Geometric characterizations of the strict Hadamard differentiability of sets

Abstract: Let $S$ be a closed subset of a Banach space $X$. Assuming that $S$ is epi-Lipschitzian at $\bar{x}$ in the boundary $ \bd S$ of $S$, we show that $S$ is strictly Hadamard differentiable at $\bar{x}$ IFF the Clarke tangent cone $T(S, \bar{x})$ to $S$ at $\bar{x}$ contains a closed hyperplane IFF the Clarke tangent cone $T(\bd S, \bar{x})$ to $\bd S$ at $\bar{x}$ is a closed hyperplane.
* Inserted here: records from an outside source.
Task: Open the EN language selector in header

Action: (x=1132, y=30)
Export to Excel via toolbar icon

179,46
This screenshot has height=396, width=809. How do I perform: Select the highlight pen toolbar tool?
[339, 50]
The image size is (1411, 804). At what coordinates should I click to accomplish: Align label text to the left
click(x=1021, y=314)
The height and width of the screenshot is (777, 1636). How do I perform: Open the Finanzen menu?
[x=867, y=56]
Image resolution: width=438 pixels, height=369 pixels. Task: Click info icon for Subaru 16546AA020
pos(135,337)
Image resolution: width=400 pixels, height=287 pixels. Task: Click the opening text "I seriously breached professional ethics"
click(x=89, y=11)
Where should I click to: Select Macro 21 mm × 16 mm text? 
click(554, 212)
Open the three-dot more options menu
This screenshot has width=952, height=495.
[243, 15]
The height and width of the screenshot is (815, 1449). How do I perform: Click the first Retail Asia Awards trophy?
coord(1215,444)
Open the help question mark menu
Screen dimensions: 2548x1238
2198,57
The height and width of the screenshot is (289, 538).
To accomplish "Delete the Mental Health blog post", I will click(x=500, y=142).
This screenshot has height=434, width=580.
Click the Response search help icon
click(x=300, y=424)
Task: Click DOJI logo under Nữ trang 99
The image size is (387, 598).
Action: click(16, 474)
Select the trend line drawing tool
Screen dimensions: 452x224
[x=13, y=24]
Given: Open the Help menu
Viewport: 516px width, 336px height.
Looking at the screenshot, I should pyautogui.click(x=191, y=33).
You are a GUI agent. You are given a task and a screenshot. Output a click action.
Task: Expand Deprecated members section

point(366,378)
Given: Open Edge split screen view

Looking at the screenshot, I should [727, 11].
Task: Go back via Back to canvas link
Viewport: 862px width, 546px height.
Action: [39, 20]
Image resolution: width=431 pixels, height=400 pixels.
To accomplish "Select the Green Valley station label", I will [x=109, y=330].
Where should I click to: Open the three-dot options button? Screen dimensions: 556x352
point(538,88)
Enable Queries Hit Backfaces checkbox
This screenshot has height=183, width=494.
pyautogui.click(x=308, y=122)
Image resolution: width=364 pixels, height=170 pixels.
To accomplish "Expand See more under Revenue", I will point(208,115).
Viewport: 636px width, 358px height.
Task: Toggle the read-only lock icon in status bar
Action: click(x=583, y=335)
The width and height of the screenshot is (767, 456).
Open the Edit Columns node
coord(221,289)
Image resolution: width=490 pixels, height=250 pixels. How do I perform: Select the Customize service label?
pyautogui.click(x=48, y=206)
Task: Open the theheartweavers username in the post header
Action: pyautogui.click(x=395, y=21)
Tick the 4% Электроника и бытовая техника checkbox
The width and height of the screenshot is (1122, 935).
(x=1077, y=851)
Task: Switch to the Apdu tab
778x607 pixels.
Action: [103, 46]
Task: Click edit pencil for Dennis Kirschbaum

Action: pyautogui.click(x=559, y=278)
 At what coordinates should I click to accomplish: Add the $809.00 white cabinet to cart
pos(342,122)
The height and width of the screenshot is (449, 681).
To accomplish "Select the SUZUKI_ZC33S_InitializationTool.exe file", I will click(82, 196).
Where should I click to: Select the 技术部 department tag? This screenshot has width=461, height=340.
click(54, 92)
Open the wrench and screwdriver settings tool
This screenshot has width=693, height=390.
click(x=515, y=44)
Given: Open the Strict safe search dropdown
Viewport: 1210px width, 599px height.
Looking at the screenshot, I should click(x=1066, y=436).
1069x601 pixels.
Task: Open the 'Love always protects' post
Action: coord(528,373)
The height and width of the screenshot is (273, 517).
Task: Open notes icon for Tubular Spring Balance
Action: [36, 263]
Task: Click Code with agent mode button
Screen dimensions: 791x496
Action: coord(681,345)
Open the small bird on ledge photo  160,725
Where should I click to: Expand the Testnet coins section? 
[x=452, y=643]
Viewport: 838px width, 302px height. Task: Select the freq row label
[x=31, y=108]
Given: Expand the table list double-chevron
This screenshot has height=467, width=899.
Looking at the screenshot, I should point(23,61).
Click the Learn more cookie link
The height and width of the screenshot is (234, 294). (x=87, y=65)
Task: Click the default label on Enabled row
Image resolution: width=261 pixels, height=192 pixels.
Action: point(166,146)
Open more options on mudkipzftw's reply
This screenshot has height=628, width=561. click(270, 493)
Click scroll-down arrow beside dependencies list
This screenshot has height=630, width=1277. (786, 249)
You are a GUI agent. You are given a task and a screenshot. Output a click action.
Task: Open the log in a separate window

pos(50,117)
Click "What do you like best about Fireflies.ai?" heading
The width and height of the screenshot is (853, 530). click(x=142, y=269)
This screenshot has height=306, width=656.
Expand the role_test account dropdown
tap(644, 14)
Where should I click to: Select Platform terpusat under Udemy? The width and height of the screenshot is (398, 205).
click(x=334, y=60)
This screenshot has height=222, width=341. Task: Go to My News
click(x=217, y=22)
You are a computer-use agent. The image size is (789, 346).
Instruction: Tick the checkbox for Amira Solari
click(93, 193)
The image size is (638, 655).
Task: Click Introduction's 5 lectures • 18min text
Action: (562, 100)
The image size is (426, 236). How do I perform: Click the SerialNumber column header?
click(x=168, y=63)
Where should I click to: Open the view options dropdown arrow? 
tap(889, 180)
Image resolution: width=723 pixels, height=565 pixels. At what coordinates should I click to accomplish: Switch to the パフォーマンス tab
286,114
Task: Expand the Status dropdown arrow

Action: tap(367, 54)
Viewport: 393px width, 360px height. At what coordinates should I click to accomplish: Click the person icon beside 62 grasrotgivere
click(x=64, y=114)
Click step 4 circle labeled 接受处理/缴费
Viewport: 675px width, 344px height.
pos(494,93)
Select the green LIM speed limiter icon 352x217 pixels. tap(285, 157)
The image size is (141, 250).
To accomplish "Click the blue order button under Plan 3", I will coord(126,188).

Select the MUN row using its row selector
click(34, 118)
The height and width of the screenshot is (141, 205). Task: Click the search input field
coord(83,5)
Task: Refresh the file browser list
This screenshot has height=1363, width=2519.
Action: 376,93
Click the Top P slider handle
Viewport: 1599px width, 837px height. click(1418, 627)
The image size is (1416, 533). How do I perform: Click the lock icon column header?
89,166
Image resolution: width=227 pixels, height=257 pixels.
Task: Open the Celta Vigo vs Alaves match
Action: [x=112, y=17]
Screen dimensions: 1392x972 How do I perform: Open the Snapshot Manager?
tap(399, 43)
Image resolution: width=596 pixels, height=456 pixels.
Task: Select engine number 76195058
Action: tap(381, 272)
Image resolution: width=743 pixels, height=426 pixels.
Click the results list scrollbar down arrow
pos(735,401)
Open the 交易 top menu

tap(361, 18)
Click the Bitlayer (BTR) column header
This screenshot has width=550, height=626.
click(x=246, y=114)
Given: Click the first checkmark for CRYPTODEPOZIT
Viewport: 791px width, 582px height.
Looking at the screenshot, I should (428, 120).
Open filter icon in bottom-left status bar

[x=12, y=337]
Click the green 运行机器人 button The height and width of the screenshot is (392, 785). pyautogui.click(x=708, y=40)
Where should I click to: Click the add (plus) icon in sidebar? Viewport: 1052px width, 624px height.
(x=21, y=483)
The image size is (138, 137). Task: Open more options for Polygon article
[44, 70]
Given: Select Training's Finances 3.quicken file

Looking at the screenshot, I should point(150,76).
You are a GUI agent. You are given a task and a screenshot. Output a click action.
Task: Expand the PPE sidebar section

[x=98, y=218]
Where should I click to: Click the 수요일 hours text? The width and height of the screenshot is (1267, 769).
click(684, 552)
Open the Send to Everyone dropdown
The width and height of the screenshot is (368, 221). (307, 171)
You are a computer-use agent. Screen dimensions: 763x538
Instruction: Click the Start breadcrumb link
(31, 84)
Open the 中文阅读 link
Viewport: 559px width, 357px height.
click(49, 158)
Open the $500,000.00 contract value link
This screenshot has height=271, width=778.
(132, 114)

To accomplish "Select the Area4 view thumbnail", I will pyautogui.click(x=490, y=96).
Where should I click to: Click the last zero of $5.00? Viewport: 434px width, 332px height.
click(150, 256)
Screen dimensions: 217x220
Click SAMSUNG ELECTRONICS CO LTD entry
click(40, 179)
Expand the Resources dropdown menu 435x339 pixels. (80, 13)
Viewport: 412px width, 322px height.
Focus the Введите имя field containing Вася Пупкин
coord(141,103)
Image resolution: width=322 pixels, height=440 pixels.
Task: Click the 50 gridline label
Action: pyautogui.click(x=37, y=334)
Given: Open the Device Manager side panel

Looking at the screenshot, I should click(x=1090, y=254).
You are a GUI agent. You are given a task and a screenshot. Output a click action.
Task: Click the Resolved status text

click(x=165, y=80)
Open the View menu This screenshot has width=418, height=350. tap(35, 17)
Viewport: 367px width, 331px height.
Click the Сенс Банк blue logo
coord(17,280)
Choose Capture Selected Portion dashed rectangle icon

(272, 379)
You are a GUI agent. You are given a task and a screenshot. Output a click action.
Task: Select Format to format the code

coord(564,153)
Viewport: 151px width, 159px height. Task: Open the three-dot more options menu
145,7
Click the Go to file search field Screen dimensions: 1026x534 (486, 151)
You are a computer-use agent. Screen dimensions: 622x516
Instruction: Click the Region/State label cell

Moreover when $X$ is of finite dimension, $Y$ is a Banach space and $g: X \mapsto Y$ is a locally Lipschitz mapping around $\bar{x}$, we show that $g$ is strictly Hadamard differentiable at $\bar{x}$ IFF $T(\mathrm{graph}\,g, (\bar{x}, g(\bar{x})))$ is isomorphic to $X$ IFF the set-valued mapping $x\rightrightarrows K(\gh g, (x, g(x)))$ is continuous at $\bar{x}$ and $K(\gh g, (\bar{x}, g(\bar{x})))$ is isomorphic to $X$, where $K(A, a)$ denotes the contingent cone to a set $A$ at $a \in A$.